Patients who underwent lower extremity amputations secondary to diabetes or peripheral vascular disease often have medical comorbidities and a high perioperative mortality rate. 1
The effect of anesthesia type on postoperative mortality has been studied in various types of surgery. 2
However, there is little data to guide the clinicians with selecting the most appropriate anesthetic method for lower extremity amputations. 3,4
After obtaining approval from the institutional review board (IRB protocol no. 4-2017-0979), we reviewed the medical records of patients who underwent lower extremity amputation at a single center between September 2012 and August 2017.
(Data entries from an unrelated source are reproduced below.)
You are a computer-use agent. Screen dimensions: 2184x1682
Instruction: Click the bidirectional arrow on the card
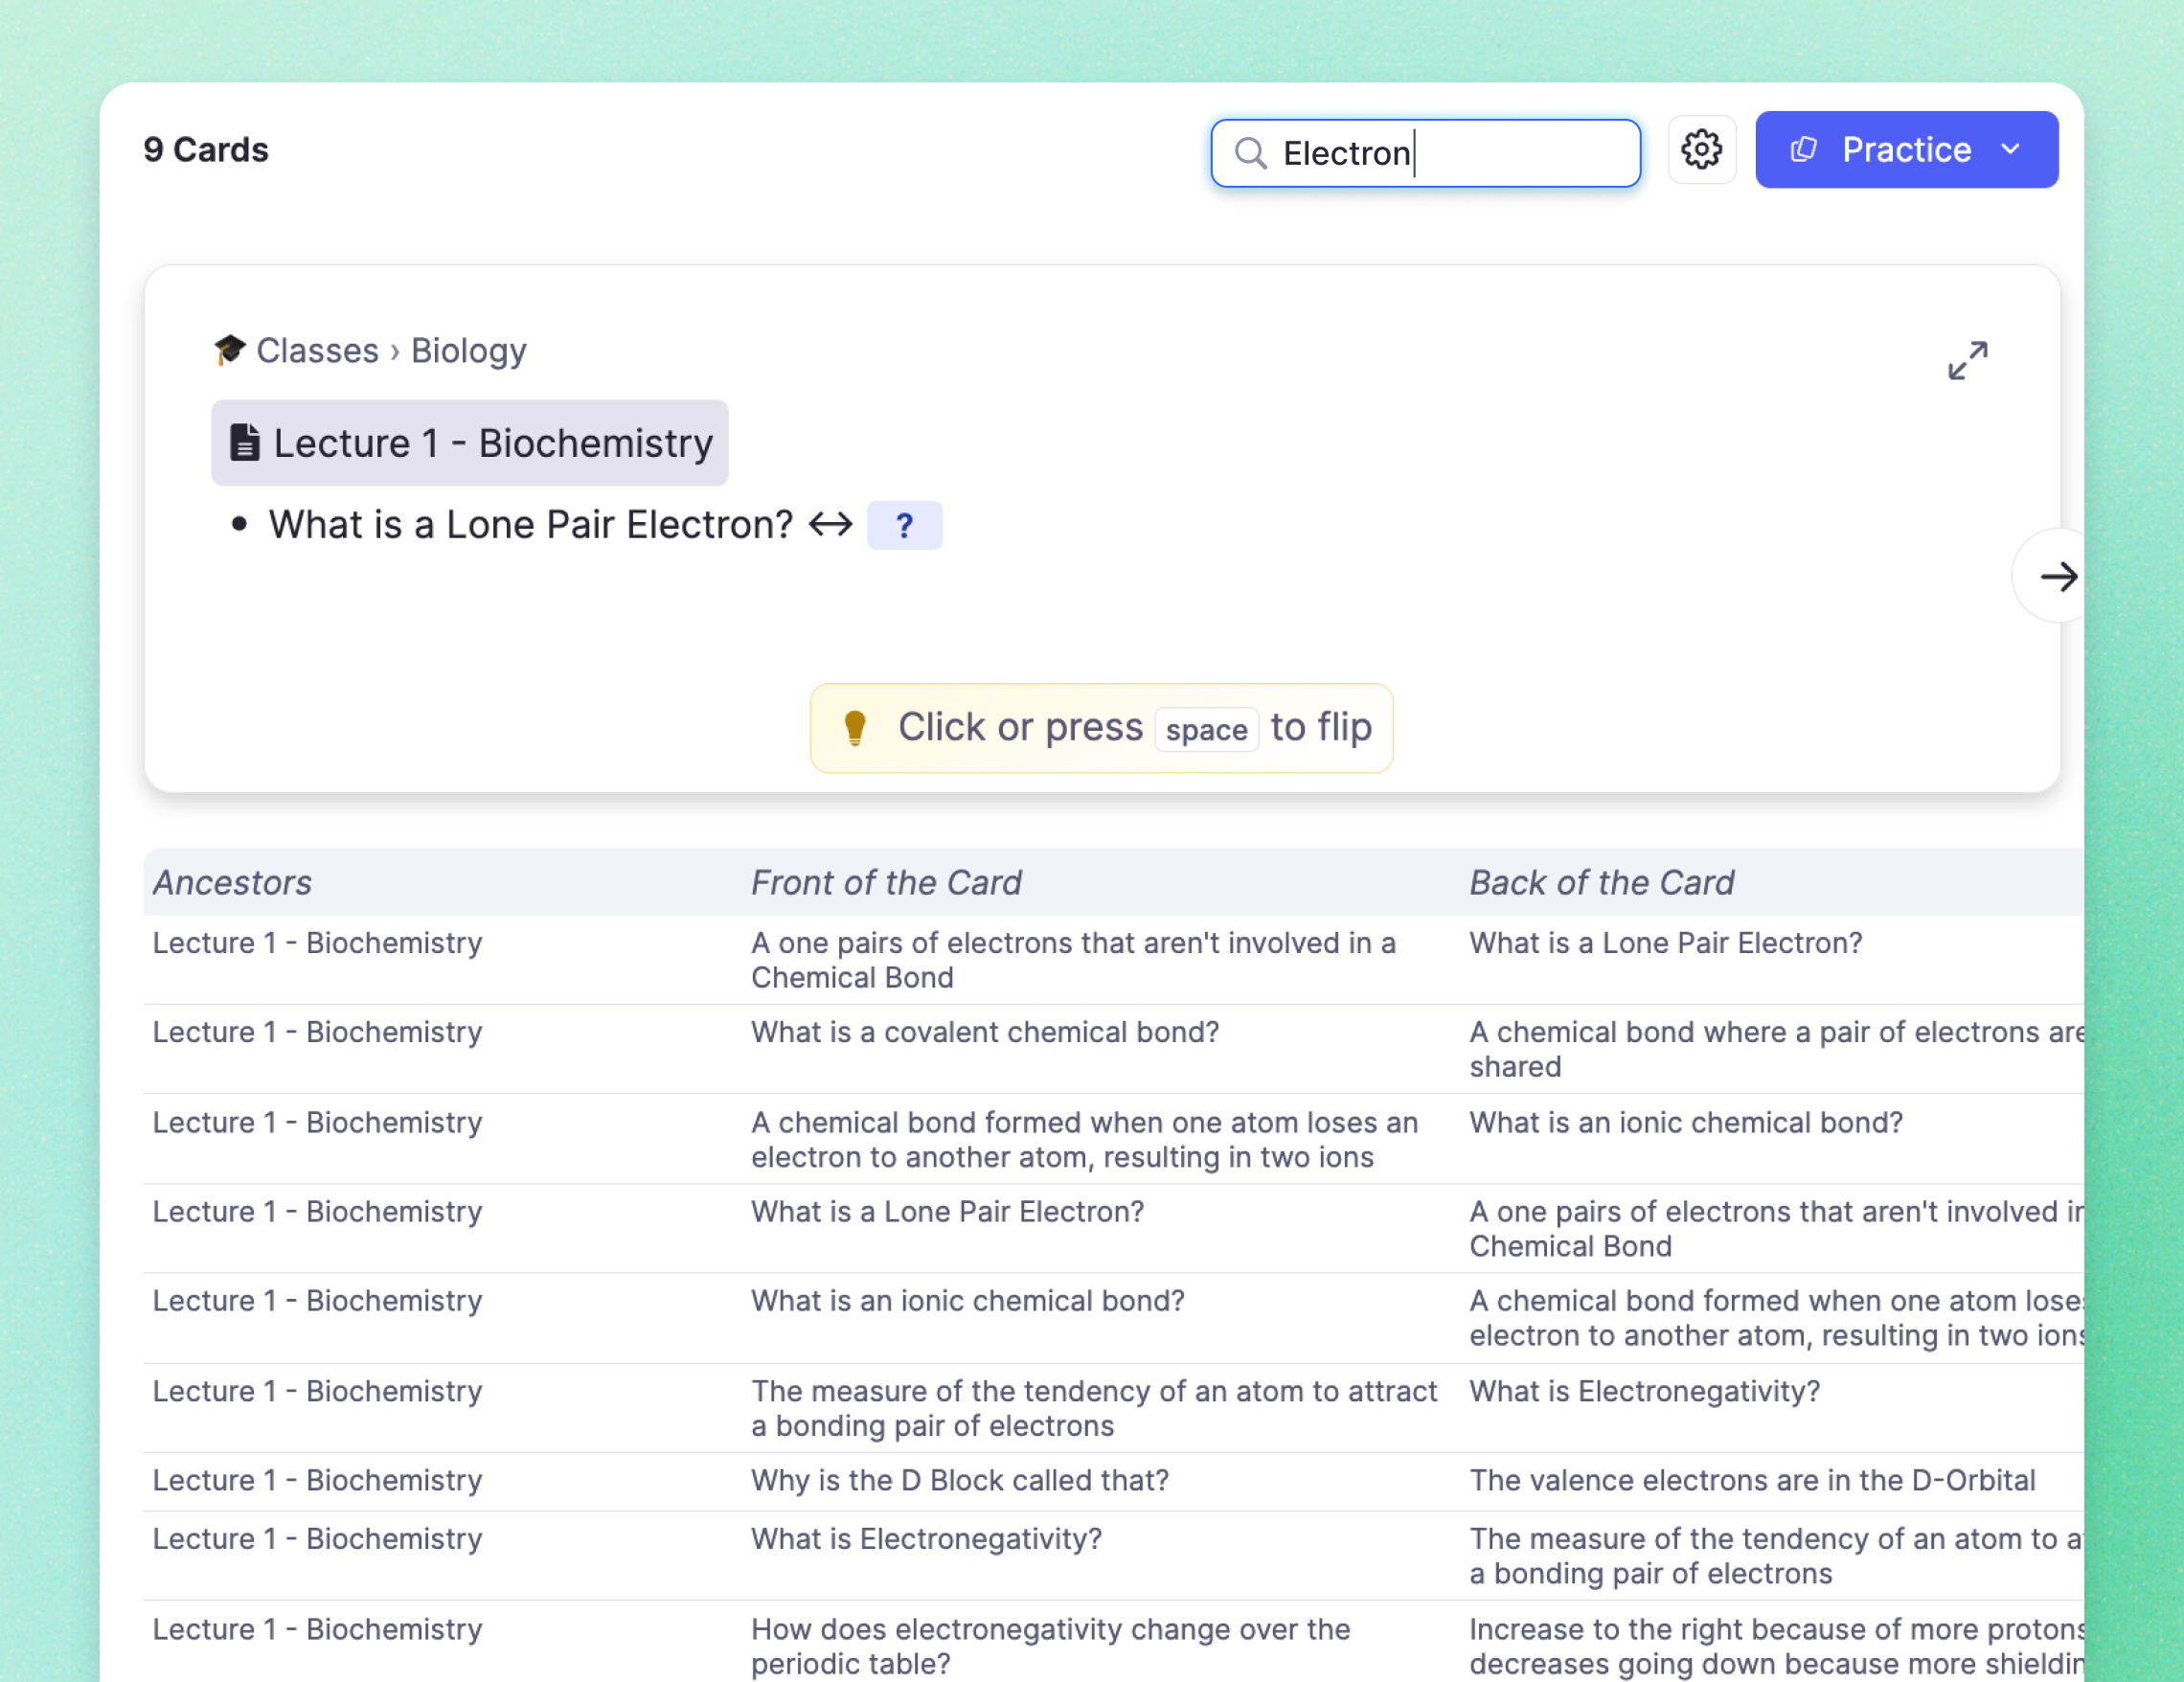(x=830, y=525)
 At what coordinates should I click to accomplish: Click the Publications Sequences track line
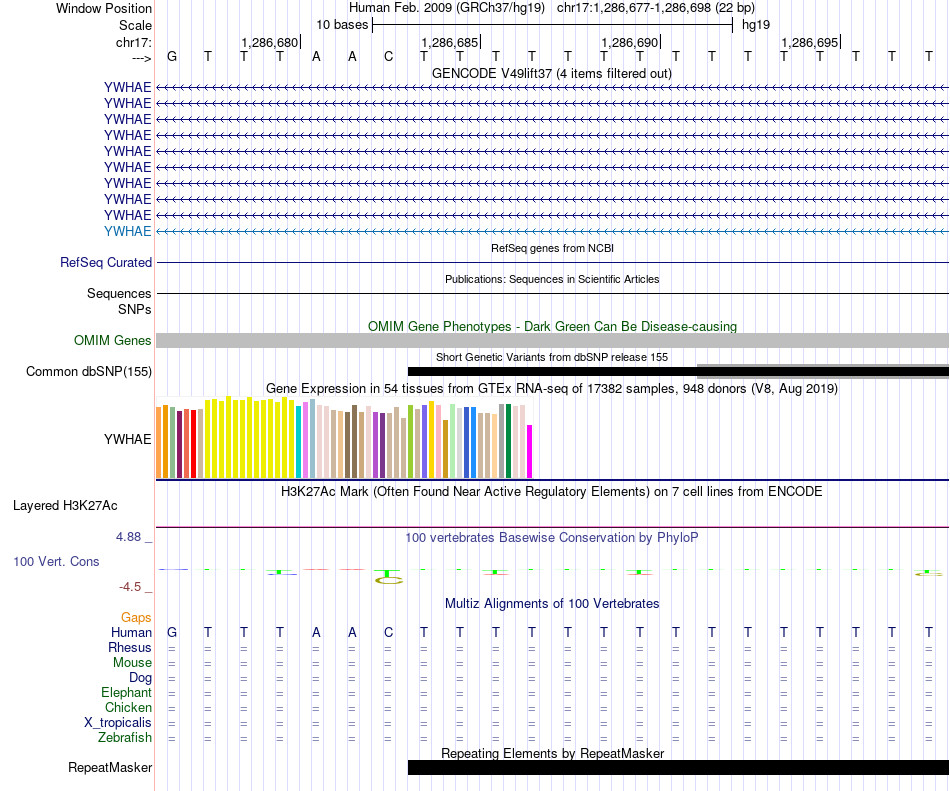553,293
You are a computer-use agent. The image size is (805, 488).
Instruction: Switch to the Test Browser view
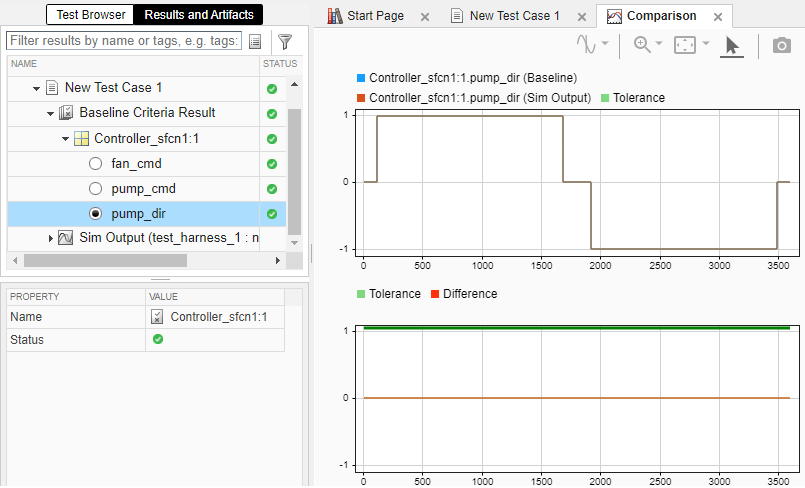coord(89,15)
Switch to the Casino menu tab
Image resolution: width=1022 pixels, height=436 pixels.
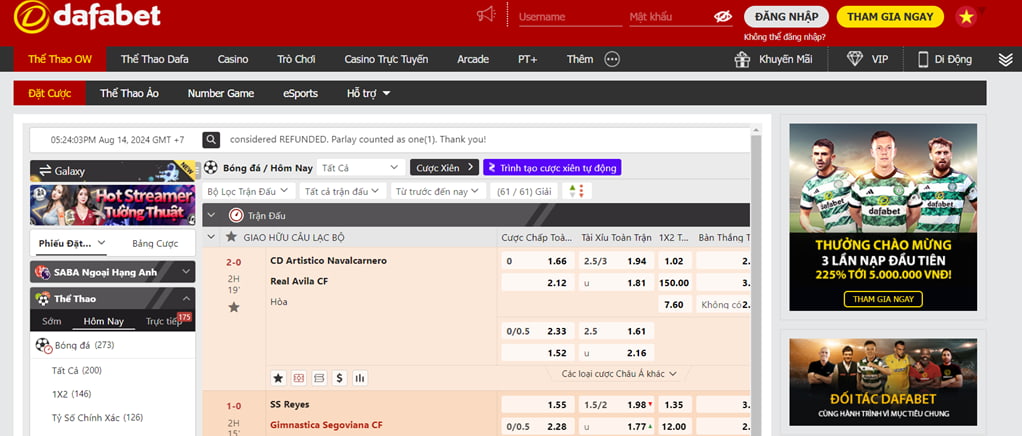click(233, 59)

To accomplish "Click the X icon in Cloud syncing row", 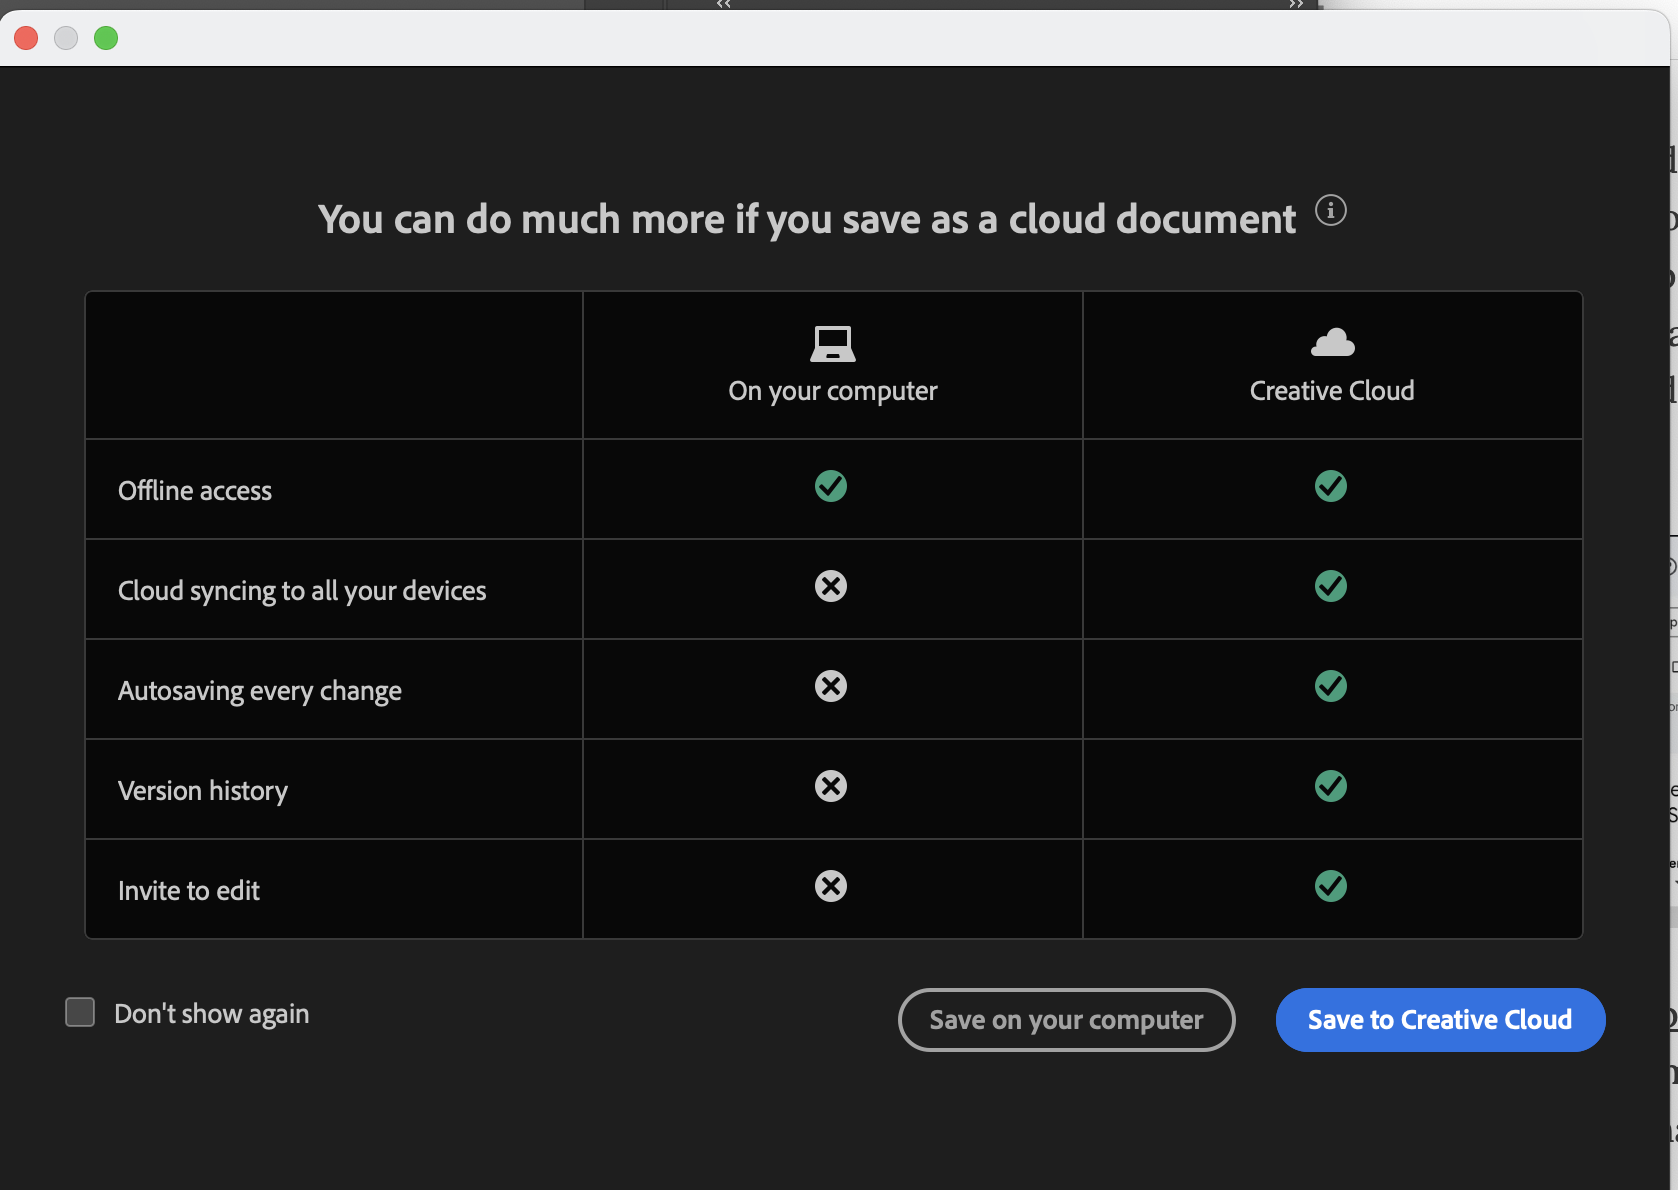I will pos(830,586).
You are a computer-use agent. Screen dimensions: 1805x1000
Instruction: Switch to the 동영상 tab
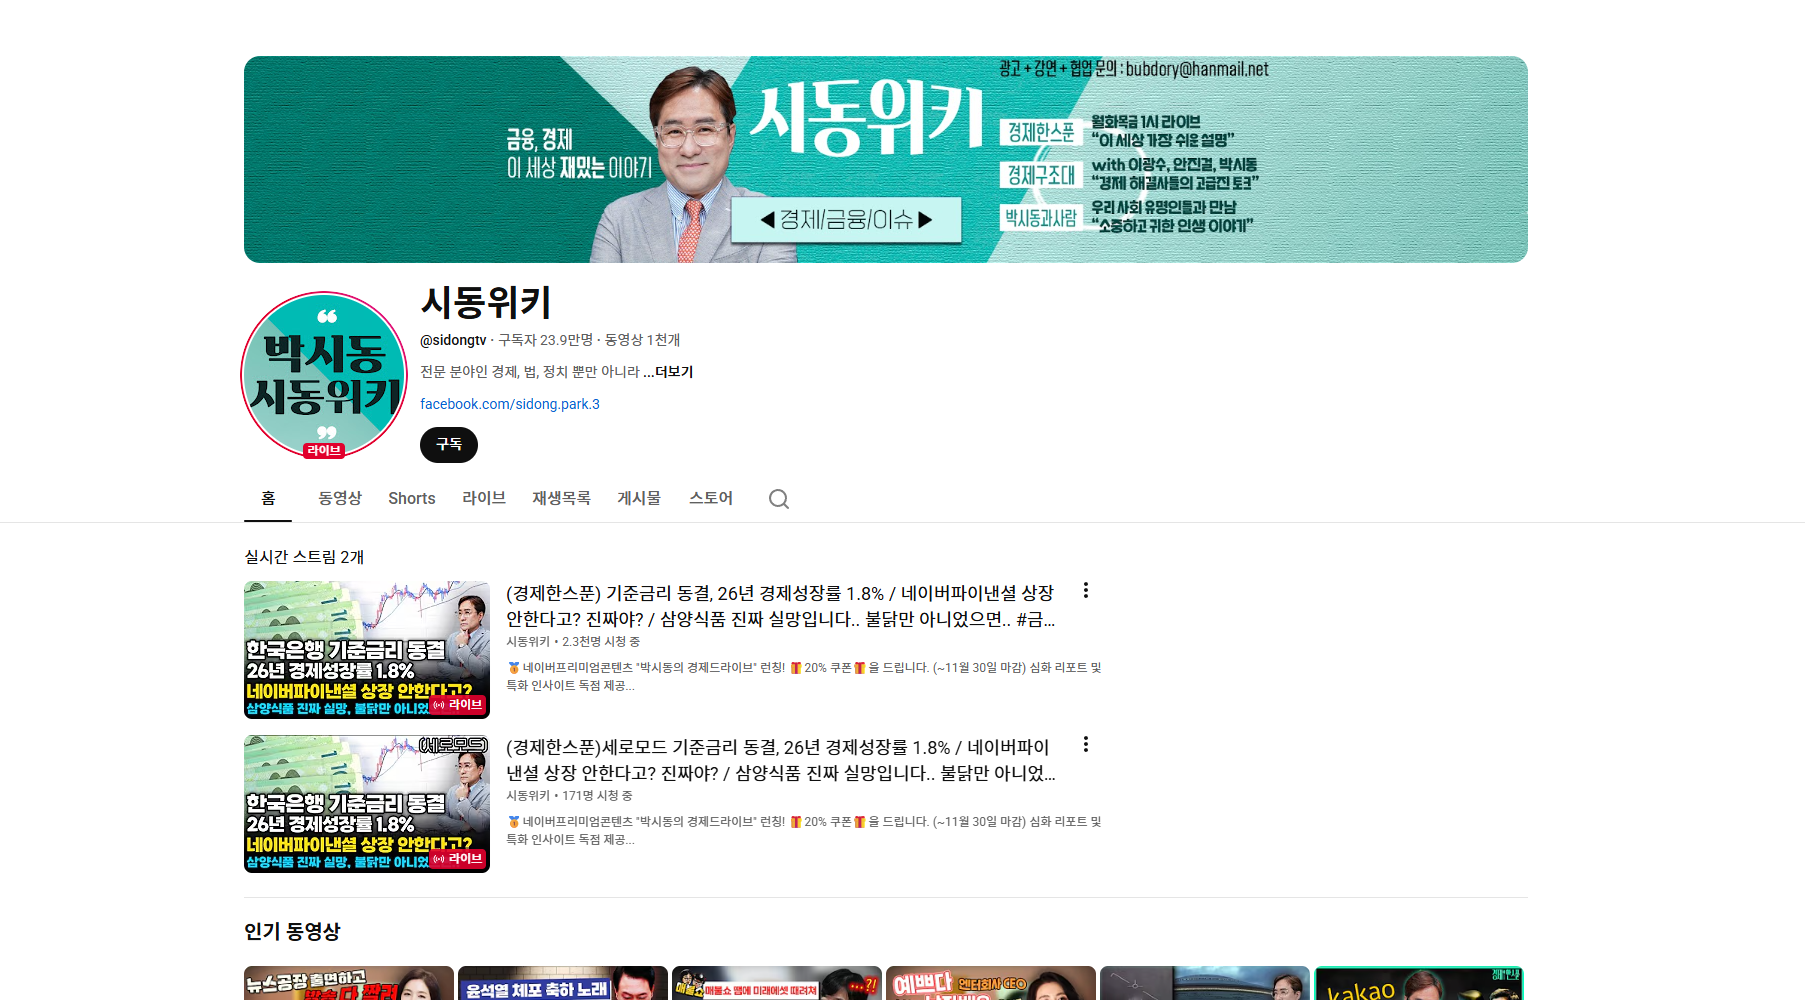pos(340,498)
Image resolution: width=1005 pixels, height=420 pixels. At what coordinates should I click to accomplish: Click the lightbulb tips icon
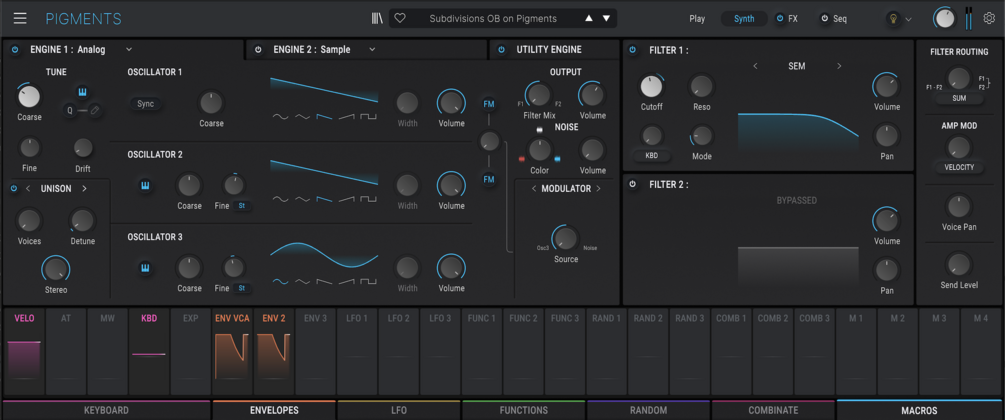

The study population was divided into two groups according to the type of anesthesia used: General anesthesia (GA) or regional anesthesia (RA; spinal anesthesia or peripheral nerve block).
Primary outcomes were 30- and 90-day mortalities.
Secondary outcomes were postoperative morbidities, including myocardial infarction, cardiac arrest, pneumonia, sepsis, renal failure, stroke, and wound complications.
Additionally, intraoperative events (hypotension, vasopressor usage, transfusion, and hypoxia), postoperative intensive care unit (ICU) admission, and the postoperative hospital stay duration were also included as secondary outcomes.
We identified 292 patients, 142 of which underwent amputation under GA and 150 under RA.
When comparing patients based on demographics and comorbidities, patients undergoing GA were more likely to be administered anticoagulation therapy (aspirin, 64% vs. 52%, p=0.036; clopidogrel, 66% vs. 44%, p<0.001); further, they also received more interventional management for peripheral arterial occlusive disease less than 1 year before amputation (58.9% vs.42%, p=0.004).
Compared to the RA group, the GA group had longer operative time (72.6 ± 48.9 vs. 57.4 ± 38.7, p=0.001) and anesthetic time (117.1 ± 56.4 vs. 93.2 ± 45.2, p=0.001). Moreover, major amputations, such as above- and below-knee amputations, were performed more in the GA group than in the RA group (29.6% vs. 13.3%, p=0.001). Additionally, compared with the GA group, the RA group was also associated with lower incidences of intraoperative hypotension (60.6% vs. 15.3%, p<0.001), vasopressor usage (55.6% vs.14%, p<0.001), and transfusion (17.6% vs. 8%, p=0.014). (Table 1)
There was no significant difference with respect to the 30-day (2.82% vs. 2.67%, p>0.999) and 90-day (2.11% vs. 1.33%, p=0.6771) mortalities and postoperative morbidities. However, postoperative ICU admission rates (20.4% vs.8%, p=0.002) and postoperative length of hospital stay (14.17 ± 17.31 vs.11.33 ± 12.8, p=0.017) were lower in the RA group than in the GA group. (Table 2)
The type of anesthesia did not significantly affect postoperative mortality and morbidity after lower extremity amputation.
However, intraoperative hypotension, vasopressor usage, transfusion, postoperative ICU admission rates, and postoperative length of hospital stay were lower in the RA group than in the GA group.
1.Stern JR, Wong CK, Yerovinkina M, Spindler SJ, See AS, Panjaki S, Loven SL, D’Andrea RF Jr, Nowygrod R. A meta-analysis of long-term mortality and associated risk factors following lower extremity amputation. Ann Vasc Surg, 2017. 42: 322-327.
2.Perlas A, Chan VWS, Beattie S. Anesthesia technique and mortality after total hip or knee arthroplasty : a retrospective, propensity score-matched cohort study. Anesthesiology, 2016. 125: 724-31.
3.Chery J, Semaan E, Darji S, Briggs WT, Yarmush J, D’Ayala M. Impact of regional versus general anesthesia on the clinical outcomes of patients undergoing major lower extremity amputation. Ann Vasc Surg, 2014. 28: 1149-56.
4.Moreira CC, Farber A, Kalish JA, Eslami MH, Didato S, Rybin D, Doros G, Siracuse JJ. The effect of anesthesia type on major lower extremity amputation in functionally impaired elderly patients. J Vasc Surg, 2016. 63: 696-701.